AML & GDPR
The anti money laundering law (AML) and the General Data Protection Regulation (GDPR)
Optimal solution with minimal level of effort and in compliance with the law.
The requirements of the new legislation are just another administrative burden for the acting business. Failing to comply with any of those two regulations may lead not only to serious financial consequences (imposition of fines and financial penalties and payment of liquidation damages), but also to reputational damage and business losses.
Here, in “Zlatina Hadzhipanayotova” law firm, we offer a service, where both of the regulations overlap and complement each other, they are revised and the legal right for collection and processing of personal data is documented.
We will make amendments to your internal documents if necessary and we will cope with the above-mentioned challenges in order to provide you with safety and security due to the full compliance with the law.

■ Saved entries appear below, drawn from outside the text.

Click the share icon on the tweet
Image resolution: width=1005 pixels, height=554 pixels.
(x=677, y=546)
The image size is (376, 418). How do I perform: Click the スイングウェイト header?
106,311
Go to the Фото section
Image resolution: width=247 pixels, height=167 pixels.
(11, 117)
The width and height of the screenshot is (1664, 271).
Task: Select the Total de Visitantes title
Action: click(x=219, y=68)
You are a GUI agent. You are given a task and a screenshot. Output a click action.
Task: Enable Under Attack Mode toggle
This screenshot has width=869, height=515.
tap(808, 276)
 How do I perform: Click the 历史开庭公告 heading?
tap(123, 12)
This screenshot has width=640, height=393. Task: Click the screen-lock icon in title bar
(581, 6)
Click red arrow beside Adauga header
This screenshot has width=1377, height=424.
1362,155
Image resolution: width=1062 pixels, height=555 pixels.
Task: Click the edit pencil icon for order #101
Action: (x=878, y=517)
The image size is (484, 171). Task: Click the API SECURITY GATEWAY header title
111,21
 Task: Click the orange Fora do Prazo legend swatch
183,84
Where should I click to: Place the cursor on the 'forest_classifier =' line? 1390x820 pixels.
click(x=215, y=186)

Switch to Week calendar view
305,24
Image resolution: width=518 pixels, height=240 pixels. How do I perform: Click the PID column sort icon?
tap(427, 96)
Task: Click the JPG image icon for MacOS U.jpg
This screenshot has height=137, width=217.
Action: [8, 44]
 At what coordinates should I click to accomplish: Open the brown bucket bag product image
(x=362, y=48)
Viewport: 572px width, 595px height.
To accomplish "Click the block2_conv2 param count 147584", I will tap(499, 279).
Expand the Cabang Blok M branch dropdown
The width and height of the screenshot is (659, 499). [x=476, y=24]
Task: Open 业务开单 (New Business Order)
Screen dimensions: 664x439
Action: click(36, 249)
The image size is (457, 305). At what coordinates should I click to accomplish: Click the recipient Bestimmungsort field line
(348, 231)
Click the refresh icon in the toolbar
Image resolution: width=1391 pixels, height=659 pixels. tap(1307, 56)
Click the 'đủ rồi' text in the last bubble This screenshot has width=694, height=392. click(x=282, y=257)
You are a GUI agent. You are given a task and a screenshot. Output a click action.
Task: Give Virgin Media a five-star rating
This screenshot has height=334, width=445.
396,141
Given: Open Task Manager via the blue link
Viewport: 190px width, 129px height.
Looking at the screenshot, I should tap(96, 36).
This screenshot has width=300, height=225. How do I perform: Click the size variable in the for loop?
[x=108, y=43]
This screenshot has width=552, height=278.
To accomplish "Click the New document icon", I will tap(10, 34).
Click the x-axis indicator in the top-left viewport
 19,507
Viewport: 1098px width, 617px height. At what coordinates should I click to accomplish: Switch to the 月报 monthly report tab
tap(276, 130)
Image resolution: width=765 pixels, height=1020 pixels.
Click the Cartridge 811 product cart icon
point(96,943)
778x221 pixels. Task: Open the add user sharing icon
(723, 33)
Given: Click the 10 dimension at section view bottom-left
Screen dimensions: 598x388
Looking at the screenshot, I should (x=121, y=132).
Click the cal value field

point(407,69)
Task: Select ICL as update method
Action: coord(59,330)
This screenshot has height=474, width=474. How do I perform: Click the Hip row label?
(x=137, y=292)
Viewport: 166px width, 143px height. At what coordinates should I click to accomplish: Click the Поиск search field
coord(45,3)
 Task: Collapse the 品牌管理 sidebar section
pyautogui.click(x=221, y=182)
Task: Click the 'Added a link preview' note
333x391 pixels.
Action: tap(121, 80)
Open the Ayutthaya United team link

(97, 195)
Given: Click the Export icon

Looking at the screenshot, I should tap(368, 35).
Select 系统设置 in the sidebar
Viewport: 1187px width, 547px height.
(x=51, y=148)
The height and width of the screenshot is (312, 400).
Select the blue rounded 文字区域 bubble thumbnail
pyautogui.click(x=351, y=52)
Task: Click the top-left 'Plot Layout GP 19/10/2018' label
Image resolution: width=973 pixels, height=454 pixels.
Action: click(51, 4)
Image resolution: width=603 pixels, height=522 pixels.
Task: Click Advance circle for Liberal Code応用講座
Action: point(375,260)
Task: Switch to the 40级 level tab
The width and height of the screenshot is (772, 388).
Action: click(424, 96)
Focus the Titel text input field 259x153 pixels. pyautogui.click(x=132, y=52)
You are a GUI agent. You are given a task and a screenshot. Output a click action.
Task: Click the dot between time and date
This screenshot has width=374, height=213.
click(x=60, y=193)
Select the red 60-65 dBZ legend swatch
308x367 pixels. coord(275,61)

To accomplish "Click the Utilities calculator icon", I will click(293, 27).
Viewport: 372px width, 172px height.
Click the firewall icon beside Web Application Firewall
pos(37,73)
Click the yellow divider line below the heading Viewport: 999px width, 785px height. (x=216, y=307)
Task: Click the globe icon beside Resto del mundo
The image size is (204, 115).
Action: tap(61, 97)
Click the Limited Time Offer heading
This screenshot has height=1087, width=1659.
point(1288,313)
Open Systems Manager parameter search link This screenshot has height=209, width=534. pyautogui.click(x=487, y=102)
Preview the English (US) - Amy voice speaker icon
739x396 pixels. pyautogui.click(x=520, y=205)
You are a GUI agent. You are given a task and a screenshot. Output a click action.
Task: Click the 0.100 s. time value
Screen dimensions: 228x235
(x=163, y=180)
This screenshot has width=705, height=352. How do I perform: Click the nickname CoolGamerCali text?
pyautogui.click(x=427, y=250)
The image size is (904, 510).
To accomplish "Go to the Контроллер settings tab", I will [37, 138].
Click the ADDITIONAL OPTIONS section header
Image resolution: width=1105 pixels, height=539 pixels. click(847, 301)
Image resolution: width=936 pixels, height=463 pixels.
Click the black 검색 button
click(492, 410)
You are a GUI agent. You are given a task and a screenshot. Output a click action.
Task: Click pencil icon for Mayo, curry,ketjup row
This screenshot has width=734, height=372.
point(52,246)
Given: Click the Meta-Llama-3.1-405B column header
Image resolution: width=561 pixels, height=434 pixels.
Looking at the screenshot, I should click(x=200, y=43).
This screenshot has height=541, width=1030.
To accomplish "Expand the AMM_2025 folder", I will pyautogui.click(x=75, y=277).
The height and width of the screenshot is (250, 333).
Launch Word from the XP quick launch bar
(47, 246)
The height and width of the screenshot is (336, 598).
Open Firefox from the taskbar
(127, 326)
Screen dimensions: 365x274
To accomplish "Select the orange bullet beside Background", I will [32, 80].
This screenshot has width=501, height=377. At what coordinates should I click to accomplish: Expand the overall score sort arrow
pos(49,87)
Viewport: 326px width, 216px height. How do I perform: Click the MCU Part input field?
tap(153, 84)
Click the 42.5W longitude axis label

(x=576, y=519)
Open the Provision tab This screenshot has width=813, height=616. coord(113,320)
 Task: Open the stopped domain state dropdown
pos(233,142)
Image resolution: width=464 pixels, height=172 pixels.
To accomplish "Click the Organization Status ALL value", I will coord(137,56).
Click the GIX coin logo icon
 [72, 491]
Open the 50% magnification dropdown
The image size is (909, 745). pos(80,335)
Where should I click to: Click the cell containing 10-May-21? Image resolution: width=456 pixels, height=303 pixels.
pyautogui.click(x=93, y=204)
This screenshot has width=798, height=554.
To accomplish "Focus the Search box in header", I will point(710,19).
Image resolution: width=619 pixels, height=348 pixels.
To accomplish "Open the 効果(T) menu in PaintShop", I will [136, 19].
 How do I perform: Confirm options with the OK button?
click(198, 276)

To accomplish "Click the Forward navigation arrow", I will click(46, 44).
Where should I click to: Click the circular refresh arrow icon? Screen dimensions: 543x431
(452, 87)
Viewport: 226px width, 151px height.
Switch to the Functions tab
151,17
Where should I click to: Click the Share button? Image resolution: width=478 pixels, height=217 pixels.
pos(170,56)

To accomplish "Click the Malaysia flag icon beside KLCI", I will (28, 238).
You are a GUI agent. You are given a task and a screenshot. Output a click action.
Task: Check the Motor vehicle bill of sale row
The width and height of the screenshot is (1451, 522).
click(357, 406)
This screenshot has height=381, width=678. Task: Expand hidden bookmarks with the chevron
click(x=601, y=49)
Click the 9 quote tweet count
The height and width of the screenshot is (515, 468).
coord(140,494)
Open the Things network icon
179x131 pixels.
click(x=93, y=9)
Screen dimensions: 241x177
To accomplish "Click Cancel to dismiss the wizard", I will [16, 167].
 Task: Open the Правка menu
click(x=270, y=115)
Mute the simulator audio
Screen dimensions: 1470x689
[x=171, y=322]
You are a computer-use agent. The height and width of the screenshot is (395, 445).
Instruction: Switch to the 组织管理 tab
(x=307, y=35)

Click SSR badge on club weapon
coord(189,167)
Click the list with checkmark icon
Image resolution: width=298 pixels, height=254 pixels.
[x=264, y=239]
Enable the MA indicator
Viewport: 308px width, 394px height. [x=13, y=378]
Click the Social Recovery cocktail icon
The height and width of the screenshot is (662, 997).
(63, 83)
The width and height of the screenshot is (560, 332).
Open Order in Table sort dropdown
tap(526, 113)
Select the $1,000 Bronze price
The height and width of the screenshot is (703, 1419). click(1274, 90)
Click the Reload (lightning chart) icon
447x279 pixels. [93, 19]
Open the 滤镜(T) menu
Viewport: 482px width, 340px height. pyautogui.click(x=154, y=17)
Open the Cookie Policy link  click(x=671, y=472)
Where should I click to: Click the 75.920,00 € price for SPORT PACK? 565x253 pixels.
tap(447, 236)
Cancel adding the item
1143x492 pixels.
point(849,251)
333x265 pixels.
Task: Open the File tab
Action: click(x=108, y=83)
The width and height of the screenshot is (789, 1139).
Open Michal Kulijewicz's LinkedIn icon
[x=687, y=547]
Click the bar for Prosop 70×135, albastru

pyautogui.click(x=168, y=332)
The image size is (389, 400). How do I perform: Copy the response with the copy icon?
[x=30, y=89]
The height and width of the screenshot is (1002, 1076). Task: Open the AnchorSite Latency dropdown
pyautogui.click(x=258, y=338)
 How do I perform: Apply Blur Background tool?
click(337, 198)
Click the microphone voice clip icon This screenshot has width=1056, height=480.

On one hand, the AML requires the collection and the processing of great volume of personal data in order to prevent the exploitation of the financial services sector as a money laundering and financial terrorism mean. On the other hand, the GDPR puts limitations in regards to how, when, by who and in what way personal data could be collected and processed and expands the definition for personal data by combining all the data, collected as per the AML within the limits of its jurisdiction. Thus, the question for how those two acts shall be combined in the process of their application turns to be of high importance.
“Necessity ” and “Proportionality” are conceptions, which the European Data Protection Supervisor (EDPS) discusses in details in the context of the measures against money laundering and the financing of the terrorism and the personal data protection in a statement in regards to the problem, addressed to the European Committee, in relation to a proposition of the Committee for the amendment of Directive (EU) 2015/849, transposed in AML.
AML requires the collection, the processing and the usage of personal data for the performance of a few very important tasks in the process of the counteraction against the use of the financial system for the purposes of money laundering and those tasks could be summarized as follows:
Complex check-up of the client (including extensive and simple check-up); transactions and behaviour monitoring; internal data sharing (including within a given group); sharing of data outside the organization (including with external contractors, regulatory authorities and other financial institutions);
Cross-border data processing ( escpecially upon processing of international payments).
In AML and the Regulation for its Application are also defined the private entities, whose personal data is collected and processed in order for its purposes to be met; who collects and processes what kind of data; what are the purposes for that and how do they do it; when and how is this data updated; who and under what conditions is this data shared with; what is the period for the storage of the data; what kind of limitations of the rights of the data subjects are applied.
The synergy in regards to the application of the AML and the GDPR is totally achievable by the side of the obligated under art. 4 from the AML entities.